In-house glutamine based compound loaded poly-(D-L-lactide-coglycolide) nanoparticles as a possible candidate for the management of chronic myeloid leukemia

Abstract

The development of targeted medicines such tyrosine kinase inhibitors (TKIs) have turned chronic myeloid leukemia (CML) from a potentially fatal illness into a manageable chronic condition for many individuals. But in case of TKIs, some serious drug induced adverse events as well as drug resistance were reported. In continuation of our earlier work, we have synthesized two p-nitrobenzenesulfonyl-D-glutamine derivatives which were screened against human CML cell line (K562). In comparison with earlier reported p-nitrobenzenesulfonyl-L-glutamine derivatives (Compound 1 and Compound 2), newly synthesized compounds showed more than 3 times better activity against K562 cell line.

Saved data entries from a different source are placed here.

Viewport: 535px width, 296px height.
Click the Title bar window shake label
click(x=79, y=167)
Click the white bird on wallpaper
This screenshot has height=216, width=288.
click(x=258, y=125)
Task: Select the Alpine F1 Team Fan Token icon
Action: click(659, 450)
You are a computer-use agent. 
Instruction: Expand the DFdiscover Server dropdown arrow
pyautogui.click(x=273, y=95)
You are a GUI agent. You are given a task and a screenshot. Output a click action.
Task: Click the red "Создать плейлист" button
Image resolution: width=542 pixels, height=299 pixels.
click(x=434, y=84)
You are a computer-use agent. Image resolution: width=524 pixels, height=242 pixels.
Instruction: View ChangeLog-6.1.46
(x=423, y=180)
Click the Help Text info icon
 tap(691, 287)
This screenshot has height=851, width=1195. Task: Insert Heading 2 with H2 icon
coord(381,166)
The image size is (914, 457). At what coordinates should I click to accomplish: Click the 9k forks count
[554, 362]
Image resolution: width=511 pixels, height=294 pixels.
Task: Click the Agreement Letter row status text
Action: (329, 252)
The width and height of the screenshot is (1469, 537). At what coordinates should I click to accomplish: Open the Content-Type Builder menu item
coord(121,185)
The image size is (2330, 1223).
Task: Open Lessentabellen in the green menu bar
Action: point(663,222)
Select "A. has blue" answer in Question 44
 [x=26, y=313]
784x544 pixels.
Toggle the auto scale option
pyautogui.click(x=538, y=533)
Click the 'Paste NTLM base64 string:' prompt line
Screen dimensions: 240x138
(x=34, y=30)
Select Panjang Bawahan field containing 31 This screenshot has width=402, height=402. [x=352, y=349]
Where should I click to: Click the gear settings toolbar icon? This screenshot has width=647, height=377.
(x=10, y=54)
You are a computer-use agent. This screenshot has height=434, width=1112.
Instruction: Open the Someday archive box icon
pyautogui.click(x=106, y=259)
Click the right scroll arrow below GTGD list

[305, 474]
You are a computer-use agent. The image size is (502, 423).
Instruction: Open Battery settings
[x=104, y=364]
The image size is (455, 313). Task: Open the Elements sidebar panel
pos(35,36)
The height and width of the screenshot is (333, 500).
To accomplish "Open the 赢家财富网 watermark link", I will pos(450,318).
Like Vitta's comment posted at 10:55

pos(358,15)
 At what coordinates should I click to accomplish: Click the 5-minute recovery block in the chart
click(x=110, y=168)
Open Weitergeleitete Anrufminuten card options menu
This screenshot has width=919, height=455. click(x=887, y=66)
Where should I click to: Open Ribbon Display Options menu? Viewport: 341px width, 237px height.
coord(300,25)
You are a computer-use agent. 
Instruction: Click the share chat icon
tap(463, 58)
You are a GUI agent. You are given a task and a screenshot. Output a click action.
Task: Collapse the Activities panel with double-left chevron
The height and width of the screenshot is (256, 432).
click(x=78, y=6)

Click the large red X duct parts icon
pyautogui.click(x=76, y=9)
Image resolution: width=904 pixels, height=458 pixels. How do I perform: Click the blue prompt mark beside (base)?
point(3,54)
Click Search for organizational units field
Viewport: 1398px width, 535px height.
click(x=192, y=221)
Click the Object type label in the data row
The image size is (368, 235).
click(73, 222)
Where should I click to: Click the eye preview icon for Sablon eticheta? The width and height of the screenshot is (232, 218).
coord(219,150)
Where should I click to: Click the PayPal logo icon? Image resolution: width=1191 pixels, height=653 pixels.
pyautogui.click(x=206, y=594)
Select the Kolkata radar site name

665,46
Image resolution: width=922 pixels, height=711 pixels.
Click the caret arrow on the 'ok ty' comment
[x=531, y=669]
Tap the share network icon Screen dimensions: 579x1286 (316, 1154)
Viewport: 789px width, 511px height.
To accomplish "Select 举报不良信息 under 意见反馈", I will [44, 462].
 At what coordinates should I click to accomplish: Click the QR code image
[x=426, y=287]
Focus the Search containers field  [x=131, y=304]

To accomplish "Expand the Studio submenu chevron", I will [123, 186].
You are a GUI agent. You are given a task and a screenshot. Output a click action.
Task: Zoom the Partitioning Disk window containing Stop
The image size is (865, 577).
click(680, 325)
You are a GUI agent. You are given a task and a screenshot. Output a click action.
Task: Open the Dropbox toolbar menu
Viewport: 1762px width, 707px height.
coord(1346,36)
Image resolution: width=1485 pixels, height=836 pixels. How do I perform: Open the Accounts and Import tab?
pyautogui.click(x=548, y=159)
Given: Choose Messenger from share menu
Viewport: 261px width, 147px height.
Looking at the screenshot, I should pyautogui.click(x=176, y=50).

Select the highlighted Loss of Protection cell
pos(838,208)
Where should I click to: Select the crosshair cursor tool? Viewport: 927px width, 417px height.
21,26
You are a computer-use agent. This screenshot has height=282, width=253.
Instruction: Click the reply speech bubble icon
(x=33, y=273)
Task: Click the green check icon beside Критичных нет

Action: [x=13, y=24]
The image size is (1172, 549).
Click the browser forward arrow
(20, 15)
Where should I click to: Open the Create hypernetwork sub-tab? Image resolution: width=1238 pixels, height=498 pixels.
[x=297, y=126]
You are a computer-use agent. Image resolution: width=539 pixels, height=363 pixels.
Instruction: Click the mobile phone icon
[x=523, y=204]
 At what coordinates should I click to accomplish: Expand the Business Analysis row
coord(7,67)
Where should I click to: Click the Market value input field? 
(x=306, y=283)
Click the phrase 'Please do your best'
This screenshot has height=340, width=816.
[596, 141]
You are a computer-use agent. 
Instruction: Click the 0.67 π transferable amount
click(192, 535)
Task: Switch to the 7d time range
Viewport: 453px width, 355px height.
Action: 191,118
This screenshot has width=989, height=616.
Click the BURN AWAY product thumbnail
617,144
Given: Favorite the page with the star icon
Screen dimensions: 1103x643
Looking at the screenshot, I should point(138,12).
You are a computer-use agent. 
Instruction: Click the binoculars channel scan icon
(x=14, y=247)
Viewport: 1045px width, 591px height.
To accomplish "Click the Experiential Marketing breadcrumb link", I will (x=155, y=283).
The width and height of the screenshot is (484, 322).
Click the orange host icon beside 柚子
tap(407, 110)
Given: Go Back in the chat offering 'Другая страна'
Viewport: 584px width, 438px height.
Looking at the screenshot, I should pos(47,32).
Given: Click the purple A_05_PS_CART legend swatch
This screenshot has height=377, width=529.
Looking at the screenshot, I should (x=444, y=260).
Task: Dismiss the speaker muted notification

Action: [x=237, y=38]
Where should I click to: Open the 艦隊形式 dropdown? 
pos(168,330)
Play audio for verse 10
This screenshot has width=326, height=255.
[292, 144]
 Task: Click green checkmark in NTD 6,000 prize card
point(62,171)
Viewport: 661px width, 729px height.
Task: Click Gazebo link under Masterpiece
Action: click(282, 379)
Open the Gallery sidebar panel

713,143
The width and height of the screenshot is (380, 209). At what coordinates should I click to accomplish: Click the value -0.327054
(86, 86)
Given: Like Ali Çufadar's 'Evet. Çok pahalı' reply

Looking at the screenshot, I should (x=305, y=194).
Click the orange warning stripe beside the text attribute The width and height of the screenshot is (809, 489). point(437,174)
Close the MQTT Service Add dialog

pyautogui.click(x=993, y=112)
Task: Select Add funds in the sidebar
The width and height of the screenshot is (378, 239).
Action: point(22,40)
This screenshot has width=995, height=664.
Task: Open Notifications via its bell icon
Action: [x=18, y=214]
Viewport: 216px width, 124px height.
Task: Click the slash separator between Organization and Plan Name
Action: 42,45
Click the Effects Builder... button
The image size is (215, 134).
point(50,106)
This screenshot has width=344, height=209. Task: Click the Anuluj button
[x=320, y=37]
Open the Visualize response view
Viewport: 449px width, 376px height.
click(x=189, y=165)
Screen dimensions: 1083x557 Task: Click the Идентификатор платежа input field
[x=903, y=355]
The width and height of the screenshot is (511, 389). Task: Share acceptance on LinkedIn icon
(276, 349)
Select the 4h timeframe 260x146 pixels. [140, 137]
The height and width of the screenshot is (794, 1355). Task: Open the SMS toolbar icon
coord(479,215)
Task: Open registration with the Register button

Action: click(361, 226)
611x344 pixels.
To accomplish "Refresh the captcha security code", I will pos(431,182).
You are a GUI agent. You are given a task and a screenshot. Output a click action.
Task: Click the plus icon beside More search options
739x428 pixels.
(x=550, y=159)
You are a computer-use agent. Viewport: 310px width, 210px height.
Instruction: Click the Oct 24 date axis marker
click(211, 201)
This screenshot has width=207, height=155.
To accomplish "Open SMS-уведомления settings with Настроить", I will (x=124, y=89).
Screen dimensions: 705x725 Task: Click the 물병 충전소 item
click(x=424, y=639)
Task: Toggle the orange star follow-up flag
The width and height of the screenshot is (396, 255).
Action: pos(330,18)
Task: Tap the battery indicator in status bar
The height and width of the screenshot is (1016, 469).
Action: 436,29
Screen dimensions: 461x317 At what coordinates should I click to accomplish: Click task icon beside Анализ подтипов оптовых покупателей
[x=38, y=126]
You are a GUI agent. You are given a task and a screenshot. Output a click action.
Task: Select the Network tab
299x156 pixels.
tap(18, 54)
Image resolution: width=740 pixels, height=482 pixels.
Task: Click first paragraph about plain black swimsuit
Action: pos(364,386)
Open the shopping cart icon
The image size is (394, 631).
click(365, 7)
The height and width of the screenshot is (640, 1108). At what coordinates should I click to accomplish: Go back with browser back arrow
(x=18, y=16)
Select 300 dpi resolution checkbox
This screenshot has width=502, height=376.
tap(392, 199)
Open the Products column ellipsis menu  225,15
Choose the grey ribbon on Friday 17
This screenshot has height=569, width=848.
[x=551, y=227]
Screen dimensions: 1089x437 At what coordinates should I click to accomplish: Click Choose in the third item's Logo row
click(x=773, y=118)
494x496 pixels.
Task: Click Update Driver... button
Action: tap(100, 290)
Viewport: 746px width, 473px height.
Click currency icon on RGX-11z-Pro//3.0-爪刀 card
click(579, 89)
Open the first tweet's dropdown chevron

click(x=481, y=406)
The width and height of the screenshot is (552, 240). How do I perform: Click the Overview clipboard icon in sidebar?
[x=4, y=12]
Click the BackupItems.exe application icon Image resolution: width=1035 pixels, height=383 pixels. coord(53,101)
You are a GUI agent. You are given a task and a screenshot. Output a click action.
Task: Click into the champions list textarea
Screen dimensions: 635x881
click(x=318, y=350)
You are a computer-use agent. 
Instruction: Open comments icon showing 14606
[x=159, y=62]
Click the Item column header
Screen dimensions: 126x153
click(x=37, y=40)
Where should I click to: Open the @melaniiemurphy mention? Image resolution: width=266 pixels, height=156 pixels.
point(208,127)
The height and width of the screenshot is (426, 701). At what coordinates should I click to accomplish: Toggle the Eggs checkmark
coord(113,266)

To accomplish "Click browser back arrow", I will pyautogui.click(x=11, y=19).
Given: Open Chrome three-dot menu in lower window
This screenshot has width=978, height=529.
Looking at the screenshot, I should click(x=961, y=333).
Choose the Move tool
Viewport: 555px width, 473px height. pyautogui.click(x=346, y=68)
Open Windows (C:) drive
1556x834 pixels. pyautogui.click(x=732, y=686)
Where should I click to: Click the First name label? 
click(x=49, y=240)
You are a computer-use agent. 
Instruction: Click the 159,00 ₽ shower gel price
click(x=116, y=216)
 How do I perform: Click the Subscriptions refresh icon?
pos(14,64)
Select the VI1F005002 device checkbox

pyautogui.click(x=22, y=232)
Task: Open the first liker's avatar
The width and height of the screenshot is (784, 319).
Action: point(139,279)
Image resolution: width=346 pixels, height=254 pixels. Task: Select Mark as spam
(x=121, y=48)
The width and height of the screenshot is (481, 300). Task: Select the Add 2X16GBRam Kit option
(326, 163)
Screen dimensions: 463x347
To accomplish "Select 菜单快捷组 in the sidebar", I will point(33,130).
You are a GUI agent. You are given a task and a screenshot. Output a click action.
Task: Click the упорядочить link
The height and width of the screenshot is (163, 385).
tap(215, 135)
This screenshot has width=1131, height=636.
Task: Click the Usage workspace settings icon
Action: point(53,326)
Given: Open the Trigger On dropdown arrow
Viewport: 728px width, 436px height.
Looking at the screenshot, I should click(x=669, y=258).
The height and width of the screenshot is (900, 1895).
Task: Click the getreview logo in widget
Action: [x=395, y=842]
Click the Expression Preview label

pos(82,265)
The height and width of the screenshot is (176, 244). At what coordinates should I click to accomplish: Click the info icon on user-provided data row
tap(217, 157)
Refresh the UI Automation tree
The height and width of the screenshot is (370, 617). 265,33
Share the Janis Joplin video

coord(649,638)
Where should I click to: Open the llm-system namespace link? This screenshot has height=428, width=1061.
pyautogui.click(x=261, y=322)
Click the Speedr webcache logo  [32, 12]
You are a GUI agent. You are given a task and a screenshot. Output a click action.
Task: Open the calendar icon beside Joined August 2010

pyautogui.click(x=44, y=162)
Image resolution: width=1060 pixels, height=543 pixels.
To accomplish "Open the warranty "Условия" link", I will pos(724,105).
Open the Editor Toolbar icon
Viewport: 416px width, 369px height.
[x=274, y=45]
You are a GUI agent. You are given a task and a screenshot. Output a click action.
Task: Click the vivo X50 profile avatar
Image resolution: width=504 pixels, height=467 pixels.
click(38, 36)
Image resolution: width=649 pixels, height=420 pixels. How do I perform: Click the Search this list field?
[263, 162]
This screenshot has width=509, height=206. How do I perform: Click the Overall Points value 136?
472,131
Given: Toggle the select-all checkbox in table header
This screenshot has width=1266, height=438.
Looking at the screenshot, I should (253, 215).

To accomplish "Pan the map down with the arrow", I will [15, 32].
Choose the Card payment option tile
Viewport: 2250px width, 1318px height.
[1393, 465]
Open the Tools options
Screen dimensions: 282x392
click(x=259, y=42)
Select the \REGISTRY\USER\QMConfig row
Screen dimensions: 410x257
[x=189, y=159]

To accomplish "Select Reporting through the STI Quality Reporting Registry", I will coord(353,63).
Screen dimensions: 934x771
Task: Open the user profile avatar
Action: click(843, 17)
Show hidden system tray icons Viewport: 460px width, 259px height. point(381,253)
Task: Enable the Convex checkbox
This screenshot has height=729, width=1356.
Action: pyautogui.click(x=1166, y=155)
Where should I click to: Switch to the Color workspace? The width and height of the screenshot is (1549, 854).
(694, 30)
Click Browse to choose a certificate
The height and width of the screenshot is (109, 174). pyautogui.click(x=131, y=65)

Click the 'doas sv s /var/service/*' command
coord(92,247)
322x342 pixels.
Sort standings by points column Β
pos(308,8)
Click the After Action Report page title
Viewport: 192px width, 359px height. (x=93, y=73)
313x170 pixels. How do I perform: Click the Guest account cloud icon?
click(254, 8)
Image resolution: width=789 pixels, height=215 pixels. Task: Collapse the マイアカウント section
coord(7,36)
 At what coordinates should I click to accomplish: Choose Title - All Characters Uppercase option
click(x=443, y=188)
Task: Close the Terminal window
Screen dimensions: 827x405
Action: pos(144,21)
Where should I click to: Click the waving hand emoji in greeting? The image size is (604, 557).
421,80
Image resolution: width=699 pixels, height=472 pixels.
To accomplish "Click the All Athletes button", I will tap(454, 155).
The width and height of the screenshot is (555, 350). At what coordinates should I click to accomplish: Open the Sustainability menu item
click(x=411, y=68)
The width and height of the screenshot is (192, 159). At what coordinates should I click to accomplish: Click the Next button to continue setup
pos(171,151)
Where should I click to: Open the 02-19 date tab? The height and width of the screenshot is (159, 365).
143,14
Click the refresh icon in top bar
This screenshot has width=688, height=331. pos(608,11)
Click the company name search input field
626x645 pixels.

The best active compound (Compound 3) was encapsulated into Poly-(D-L-lactide-coglycolide) nanoparticles (NPs). The NPs were characterized and screened against K562 and human PBMC cell line. The IC50 value of NP of Compound 3 was found in the nanomolar range (522 nM) against K562 cell line which is more than 10 times better active than Compound 3. DNA deformation assay also indicates cell shrinkage and nuclear fragmentation which are associated with apoptosis-mediated cell death. The prepared NPs of Compound 3 (NP3) are very much less toxic against normal human PBMC (IC50 value > 500 µM). The current study implies that NP3 holds promise for managing chronic myeloid leukemia.